A deeply provocative perspective on the philosophy of crime and punishment.
— Thomas L. Pangle, University of Texas at Austin
In this magisterial study of coercion and power in Plato there is a subtle but significant difference between Platonic power and modern power in their use of coercion...
... a breathtaking analysis of the Republic, the Laws, and the Gorgias.
The book is strong on exegesis, and especially eloquent when presenting analogical and metaphorical accounts of ascents and descents. Some of the characterizations of psychagogy are memorable and deliver a real punch.
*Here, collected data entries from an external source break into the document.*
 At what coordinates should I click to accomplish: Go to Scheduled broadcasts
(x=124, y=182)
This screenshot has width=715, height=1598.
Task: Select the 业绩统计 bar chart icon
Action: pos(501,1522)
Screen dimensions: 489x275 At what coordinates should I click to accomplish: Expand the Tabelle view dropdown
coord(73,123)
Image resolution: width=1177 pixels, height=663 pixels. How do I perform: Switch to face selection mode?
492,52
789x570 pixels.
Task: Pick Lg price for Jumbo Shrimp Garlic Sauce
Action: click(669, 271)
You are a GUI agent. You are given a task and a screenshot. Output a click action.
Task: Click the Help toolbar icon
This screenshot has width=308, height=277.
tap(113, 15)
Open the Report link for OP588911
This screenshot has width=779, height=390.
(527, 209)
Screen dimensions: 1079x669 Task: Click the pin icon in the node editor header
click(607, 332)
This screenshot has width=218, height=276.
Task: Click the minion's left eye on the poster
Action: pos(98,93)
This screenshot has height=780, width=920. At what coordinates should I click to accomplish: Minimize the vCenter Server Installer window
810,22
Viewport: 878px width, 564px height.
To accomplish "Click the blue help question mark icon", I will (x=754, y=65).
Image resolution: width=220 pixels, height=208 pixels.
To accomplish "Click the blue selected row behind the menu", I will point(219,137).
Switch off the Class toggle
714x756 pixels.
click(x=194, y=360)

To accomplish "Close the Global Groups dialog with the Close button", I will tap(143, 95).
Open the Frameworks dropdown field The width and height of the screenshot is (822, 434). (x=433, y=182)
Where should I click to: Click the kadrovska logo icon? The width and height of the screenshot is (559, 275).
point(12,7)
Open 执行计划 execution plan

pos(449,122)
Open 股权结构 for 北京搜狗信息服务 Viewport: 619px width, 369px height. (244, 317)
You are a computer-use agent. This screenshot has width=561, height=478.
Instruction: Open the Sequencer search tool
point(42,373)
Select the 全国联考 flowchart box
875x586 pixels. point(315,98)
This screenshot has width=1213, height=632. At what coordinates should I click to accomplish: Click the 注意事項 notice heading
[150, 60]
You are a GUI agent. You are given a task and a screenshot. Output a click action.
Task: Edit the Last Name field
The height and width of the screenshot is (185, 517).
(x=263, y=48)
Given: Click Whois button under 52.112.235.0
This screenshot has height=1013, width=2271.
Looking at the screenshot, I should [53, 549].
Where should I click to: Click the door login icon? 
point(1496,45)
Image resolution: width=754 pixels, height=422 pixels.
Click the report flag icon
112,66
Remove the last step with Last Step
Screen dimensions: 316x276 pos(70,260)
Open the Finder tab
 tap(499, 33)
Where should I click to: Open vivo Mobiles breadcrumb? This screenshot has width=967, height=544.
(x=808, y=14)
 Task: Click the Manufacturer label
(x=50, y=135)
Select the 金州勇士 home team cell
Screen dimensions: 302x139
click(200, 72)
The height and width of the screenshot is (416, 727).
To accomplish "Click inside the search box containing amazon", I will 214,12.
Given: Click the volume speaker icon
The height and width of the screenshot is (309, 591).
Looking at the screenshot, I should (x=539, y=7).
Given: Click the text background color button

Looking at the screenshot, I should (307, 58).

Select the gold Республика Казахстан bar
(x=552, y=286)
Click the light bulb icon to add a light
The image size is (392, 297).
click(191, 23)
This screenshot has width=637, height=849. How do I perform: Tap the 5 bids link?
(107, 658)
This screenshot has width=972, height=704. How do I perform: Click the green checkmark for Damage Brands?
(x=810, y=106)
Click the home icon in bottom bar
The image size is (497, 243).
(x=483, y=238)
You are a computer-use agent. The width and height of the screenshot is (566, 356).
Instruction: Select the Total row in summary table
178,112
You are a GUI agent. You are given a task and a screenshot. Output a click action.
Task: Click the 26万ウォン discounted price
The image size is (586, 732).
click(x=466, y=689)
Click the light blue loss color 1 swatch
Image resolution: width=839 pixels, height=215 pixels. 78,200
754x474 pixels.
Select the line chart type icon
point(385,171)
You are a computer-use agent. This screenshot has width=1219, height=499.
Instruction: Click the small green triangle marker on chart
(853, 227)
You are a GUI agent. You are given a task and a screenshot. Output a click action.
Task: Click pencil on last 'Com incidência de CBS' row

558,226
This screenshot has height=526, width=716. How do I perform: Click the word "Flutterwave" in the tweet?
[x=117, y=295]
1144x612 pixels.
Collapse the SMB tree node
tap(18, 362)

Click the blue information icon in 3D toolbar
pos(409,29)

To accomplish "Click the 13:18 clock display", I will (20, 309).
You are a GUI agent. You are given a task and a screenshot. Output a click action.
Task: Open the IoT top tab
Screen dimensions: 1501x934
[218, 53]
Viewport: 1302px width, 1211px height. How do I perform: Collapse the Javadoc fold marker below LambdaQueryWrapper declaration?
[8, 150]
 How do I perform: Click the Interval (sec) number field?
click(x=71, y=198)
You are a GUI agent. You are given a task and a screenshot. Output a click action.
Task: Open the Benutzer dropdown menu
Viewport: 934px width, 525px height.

A thought-provoking and exceptionally original exploration of the role of punishment and coercion in Platonic political theory.... A must-read for anyone interested in Platonic political theory. — Waller Newell, Carleton University
This book is about an epochal shift in ideas that changed the nature and meaning of coercion in modern political thought. It begins with a review of Foucault, Arendt, and Habermas, and points out a discrepancy in the way each thinker understood coercion in modern politics. From here, Varma examines Plato’s Republic, Laws, and Gorgias to provide a framework and context for thinking about this. As the author shows, each work demonstrates a particular style of Platonic statecraft that corresponds to the amount of power the philosopher holds in a city. The Republic demonstrates the philosopher’s rule as a monarch; the Laws demonstrates his rule when he must share power with a few spirited statesmen; and the Gorgias demonstrates his rule in a democracy where power belongs to the people. Ultimately, Varma argues that the philosopher used coercion as a supplementary tool to help harmonize man’s soul with the heavens. When Hobbes recast the cosmos as matter in motion, however, power became the highest ordering principle for political life.